Paper No. 177-12
Presentation Time: 4:20 PM
NEW DEPOSITIONAL AGE CONSTRAINTS FOR THE CRETACEOUS-PALEOGENE TRANSITION (HELL CREEK REGION, WILLISTON BASIN)
The Hell Creek region of the northwestern Williston Basin contains Late Cretaceous through Paleocene terrestrial strata which encompass the Cretaceous-Paleogene Boundary (KPB) mass extinction. Cretaceous units record ~300ka of pre-KPG paleoenvironmental changes, extinctions, ecological decline, and climate change, though the tempo of these processes remain ambiguous due to a paucity of interbedded tephra. The Paleogene Fort Union Fm. contains abundant tephra which have been used to construct a high-resolution chronologic framework, however, this is difficult to attain within the energetic fluvial strata of the Cretaceous Hell Creek Fm. Here we refine the chronostratigraphic framework for the Hell Creek region using coupled single crystal U-Pb zircon CA-TIMS and Ar-Ar sanidine geochronology of detrital crystals recovered from sandstones.

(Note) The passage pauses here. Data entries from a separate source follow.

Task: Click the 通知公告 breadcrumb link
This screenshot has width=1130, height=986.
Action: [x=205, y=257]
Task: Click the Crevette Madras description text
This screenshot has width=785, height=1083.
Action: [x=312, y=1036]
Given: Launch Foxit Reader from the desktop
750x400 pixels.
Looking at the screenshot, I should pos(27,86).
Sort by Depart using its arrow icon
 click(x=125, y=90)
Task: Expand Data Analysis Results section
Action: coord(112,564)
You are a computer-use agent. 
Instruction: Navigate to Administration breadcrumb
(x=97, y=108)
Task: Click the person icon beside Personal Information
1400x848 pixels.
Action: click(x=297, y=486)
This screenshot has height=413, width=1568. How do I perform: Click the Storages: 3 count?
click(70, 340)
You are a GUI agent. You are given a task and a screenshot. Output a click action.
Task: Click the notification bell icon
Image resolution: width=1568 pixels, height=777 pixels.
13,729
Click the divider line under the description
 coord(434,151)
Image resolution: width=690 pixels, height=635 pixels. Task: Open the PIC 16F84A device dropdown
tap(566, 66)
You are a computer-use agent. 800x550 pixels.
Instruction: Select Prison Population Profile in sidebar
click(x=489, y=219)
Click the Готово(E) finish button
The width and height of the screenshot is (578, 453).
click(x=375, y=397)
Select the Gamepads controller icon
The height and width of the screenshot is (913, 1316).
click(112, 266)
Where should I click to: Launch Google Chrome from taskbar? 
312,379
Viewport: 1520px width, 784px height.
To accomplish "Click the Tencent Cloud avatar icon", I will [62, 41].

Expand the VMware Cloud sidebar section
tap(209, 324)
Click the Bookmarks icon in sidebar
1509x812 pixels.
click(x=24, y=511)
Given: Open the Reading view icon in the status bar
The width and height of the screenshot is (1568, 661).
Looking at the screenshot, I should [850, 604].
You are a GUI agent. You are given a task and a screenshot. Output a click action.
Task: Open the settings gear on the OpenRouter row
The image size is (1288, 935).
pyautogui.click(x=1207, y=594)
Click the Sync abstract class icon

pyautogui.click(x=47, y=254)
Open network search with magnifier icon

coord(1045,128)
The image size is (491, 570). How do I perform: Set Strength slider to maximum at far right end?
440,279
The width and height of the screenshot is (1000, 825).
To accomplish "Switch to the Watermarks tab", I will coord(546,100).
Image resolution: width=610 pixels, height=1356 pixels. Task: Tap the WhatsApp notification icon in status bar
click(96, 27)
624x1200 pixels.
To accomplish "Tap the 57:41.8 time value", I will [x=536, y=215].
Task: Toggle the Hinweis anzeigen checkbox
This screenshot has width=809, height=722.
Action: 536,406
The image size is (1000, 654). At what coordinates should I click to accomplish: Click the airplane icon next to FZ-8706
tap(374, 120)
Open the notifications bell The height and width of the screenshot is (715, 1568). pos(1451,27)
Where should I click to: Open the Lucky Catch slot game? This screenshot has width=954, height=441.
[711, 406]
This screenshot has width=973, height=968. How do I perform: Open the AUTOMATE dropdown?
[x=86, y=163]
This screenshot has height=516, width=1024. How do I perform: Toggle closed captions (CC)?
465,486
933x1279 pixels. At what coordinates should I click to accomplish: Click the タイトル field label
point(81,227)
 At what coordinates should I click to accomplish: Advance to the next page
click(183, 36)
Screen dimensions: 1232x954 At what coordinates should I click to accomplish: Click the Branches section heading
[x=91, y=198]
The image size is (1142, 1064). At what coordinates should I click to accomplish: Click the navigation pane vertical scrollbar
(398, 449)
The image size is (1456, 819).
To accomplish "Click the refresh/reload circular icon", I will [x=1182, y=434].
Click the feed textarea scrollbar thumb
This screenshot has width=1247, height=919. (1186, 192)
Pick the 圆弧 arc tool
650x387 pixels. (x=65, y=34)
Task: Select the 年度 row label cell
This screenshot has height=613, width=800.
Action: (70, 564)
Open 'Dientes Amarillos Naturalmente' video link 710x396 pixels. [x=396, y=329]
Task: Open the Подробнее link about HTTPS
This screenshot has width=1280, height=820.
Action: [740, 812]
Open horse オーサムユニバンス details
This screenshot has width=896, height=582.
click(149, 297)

Zircons were separated and screened using LA-ICP-MS to identify juvenile crystals. The youngest zircon crystals, including those which experienced obvious post-depositional Pb-loss, were further analyzed using CA-TIMS. Sanidines from the same depositional horizons were separated and analyzed in single grain total fusion experiments. Results show that a robust population of Fort Union sanidine fall within expected depositional ages. A Hell Creek Fm. sandstone ~40m below the KPB contains overlapping populations of volcanic zircon and sanidine that fall within expected depositional ages indicating that volcanic sources were active during the late Cretaceous. Both Cretaceous and Paleogene sandstones express similar modes of detrital sanidine which provide insight into paleo-incision depths and could suggest the presence of older preserved tephra layers. This work stands as a crucial test for furthering applications of detrital mineral chronology within Cretaceous units of the Hell Creek region, and for the extraction of depositional ages from redeposited crystals in sedimentary layers.